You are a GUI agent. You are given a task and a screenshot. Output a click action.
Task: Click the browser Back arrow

──────────────────────────────

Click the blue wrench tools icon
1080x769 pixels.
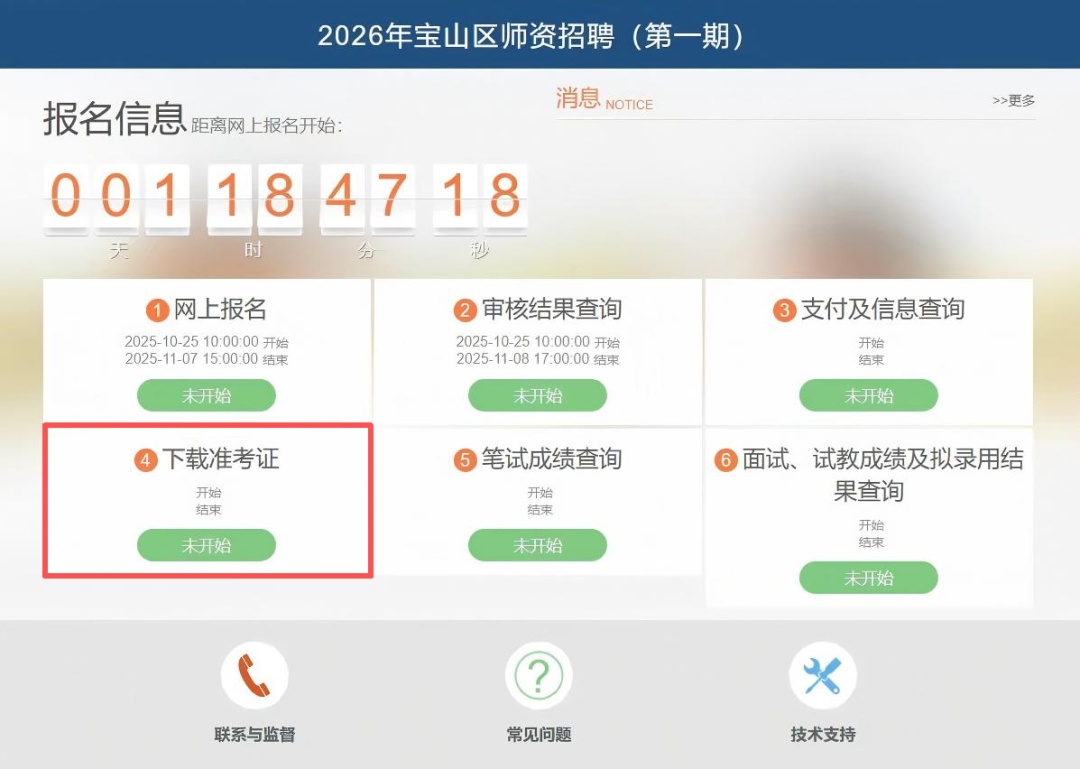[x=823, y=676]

──────────────────────────────

● **What to produce**: Every line above from the line with "You are a GUI" to the line with "Task: Click the browser Back arrow" is wanted, ends included; write them out exactly and add no other line.

● **Written answer**:
You are a GUI agent. You are given a task and a screenshot. Output a click action.
Task: Click the browser Back arrow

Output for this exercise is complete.